Need to fine-tune pretained models?
Closed this issue · 2 comments
Hi there,
I find this work very interesting, and I was trying to replicate your results using the models you've shared on Huggingface. The bi-encoder models are behaving as expected; however, the cross-encoders are getting much lower scores than I expect on STS (results in the 30s-40s rather than 70s to 80s), which makes me think I'm missing a step.
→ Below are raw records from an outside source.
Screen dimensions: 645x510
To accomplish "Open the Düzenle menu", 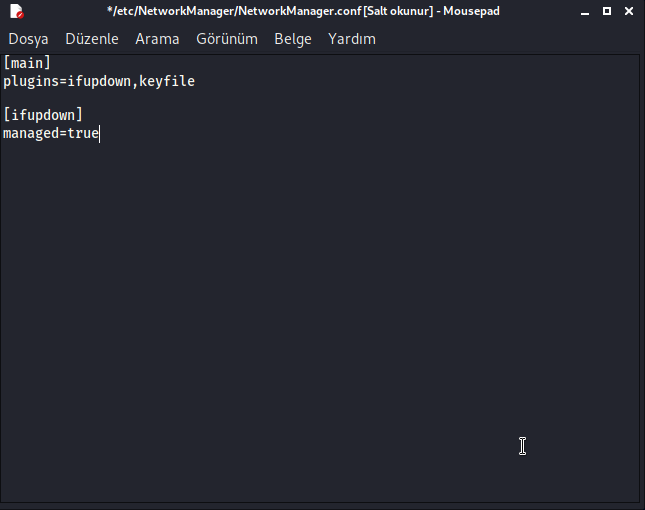I will (x=91, y=39).
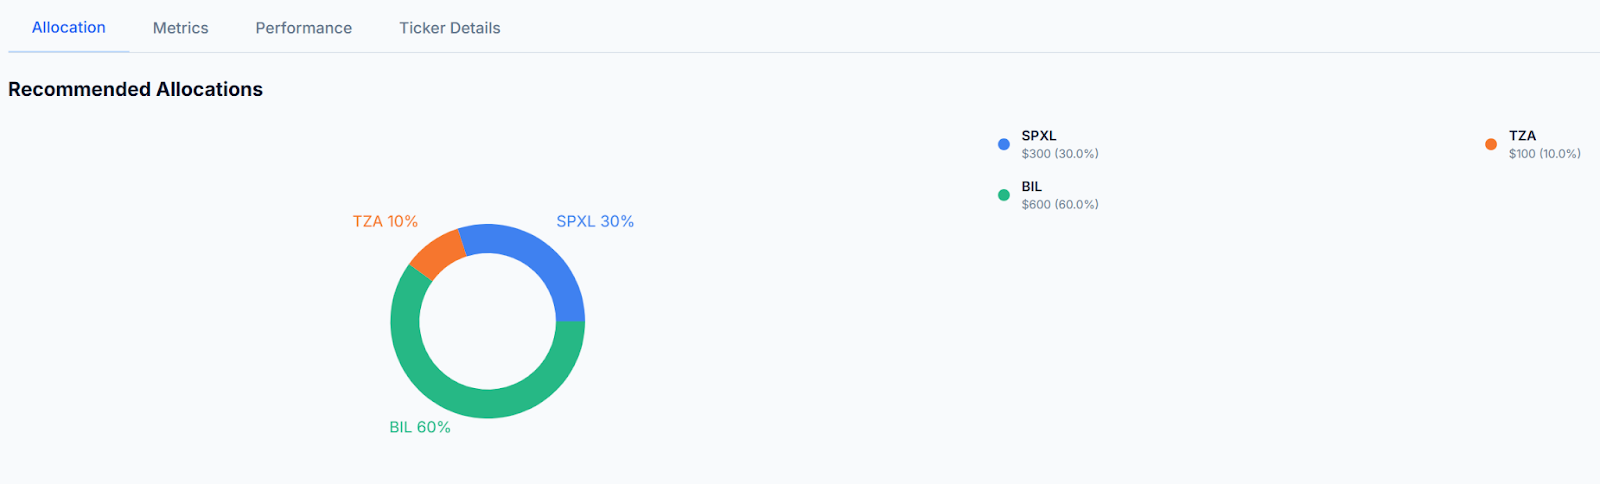1600x484 pixels.
Task: Click the $600 (60.0%) allocation amount
Action: (x=1059, y=205)
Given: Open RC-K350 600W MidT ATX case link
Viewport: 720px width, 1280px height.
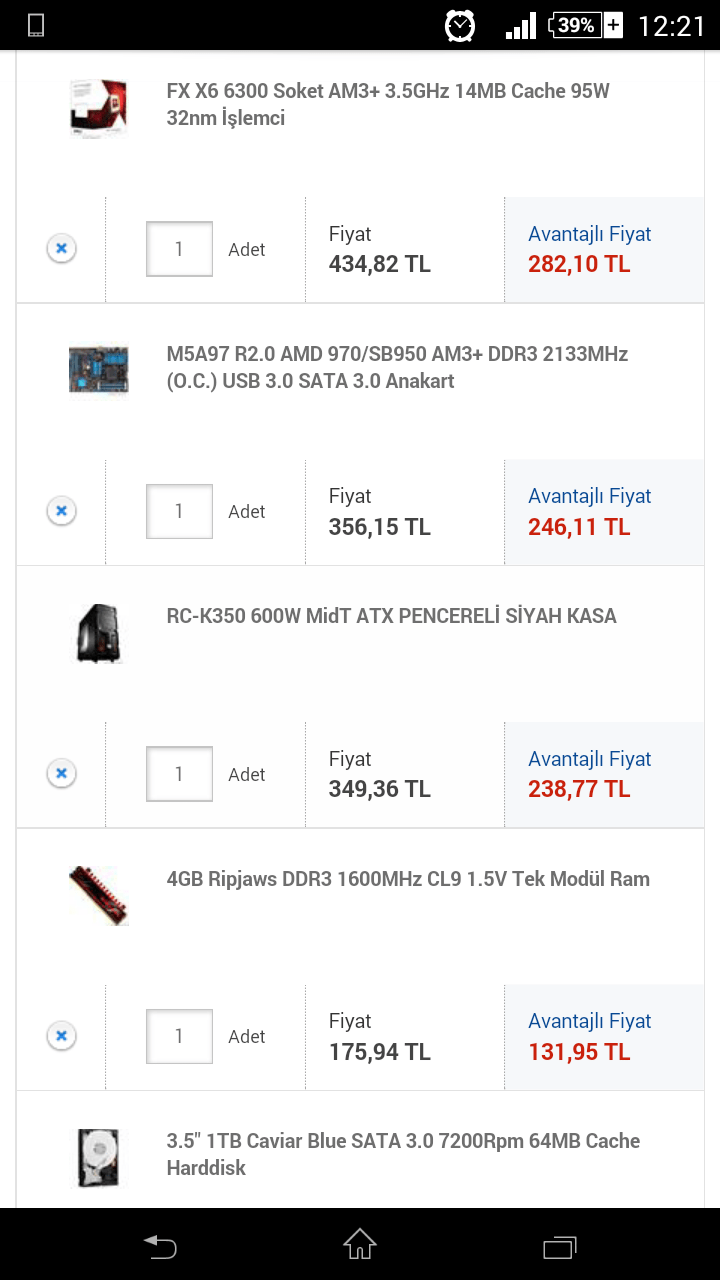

Should the Huggingface pretrained models for STS work out of the box, or do I need to fine-tune them on the train set for each STS dataset?
The models at issue are:
- trans-encoder-cross-simcse-roberta-base
- trans-encoder-cross-simcse-roberta-large
- trans-encoder-cross-simcse-bert-large
- trans-encoder-cross-simcse-bert-base
Thanks for any advice you can give!
Hi, thanks for your interest.
I wonder how you were evaluating the cross-encoders? Since it is of a different formulation, one needs to concatenate a sentence pair into one string and input it into the model. Specifically, you can use our script:
>> python src/eval.py \
--model_name_or_path "cambridgeltl/trans-encoder-cross-simcse-roberta-large" \
--mode cross \
--task sts_sickr
as mentioned in the readme (where mode
specifies whether to evaluate in bi-encoder or cross-encode formulation).
Hope this is helpful.
That was absolutely the problem; thank you!